The kitchen. The rest of the marks were in the kitchen.

  “Why do you think that demonic possession was involved in this, Detective?” Elise asked, stepping around the blood, ignoring the assholes in the living room. At some point, she had dirtied the plastic covering her loafers; her first two steps left brown tracks.

  “It was the staff for the cocktail party,” Gomez said. “They attacked out of nowhere. They had inhuman strength. Did most of the killing using eating utensils. Butter knives, a fork.”

  There was a bloodstained spoon on the floor next to the dining room doorway, encircled by tape and marked by a yellow tag. Elise could repurpose most things into a weapon, but she would have gone for a dozen other things in the room to kill before a spoon: the silver candlesticks, the ceramic vase, even the bar stool with its sturdy wooden legs. A spoon required creativity and determination. Worse, it required being comfortable with taking one’s time.

  She kneeled beside the father’s blood-soaked body. Like the mother, his arteries had been ripped apart to provide paint for the runes. He was also missing an eyeball. It explained the spoon.
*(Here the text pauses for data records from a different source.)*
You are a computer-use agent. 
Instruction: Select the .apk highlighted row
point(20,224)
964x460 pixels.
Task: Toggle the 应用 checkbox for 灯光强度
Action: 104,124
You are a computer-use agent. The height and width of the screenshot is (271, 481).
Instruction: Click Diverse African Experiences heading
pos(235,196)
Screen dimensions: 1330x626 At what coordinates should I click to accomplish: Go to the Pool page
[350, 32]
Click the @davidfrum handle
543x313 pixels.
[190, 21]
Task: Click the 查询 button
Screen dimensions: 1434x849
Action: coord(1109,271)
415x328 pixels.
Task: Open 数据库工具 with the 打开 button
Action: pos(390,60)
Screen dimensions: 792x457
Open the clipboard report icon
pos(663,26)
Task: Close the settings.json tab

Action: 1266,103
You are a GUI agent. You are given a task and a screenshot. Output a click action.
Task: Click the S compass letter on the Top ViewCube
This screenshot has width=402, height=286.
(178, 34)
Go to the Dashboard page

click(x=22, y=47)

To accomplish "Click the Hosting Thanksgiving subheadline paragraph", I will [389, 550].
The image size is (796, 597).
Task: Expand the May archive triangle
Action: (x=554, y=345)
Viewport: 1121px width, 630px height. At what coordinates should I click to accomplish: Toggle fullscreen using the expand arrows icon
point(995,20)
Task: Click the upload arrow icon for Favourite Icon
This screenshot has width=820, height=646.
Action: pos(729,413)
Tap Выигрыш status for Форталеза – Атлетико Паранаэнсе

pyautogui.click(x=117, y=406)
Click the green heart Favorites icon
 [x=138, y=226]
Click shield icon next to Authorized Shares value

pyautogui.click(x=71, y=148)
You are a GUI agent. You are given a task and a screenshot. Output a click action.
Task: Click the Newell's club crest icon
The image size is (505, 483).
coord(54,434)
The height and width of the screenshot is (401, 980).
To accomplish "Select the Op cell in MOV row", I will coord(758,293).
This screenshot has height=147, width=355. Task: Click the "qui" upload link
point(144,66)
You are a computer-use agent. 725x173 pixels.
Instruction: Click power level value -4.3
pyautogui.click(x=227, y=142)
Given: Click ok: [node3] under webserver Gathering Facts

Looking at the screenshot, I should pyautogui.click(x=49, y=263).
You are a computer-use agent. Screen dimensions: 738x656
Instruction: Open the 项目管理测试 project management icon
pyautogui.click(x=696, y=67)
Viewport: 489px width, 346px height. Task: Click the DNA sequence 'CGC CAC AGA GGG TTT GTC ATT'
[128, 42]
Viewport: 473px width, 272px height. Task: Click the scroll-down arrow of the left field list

  “Do you smell that?” Anthony asked. “The sulfur?”

  Elise sniffed. She couldn’t make out any sulfur, but that was probably because she had spent her day drifting in Hell, where the air was rich with brimstone.

  “Possession often smells like brimstone,” Elise said.

  He looked troubled. “Yeah. I guess.”

  The police may not have moved any of the victims, but someone had; there were obvious trails of blood leading from the places that the family and their guests had been killed to their current locations. The adults were spread out like spokes of a wheel, aligned with the cardinal directions. The dead son, perhaps seven years old, was crumpled under the table, forgotten.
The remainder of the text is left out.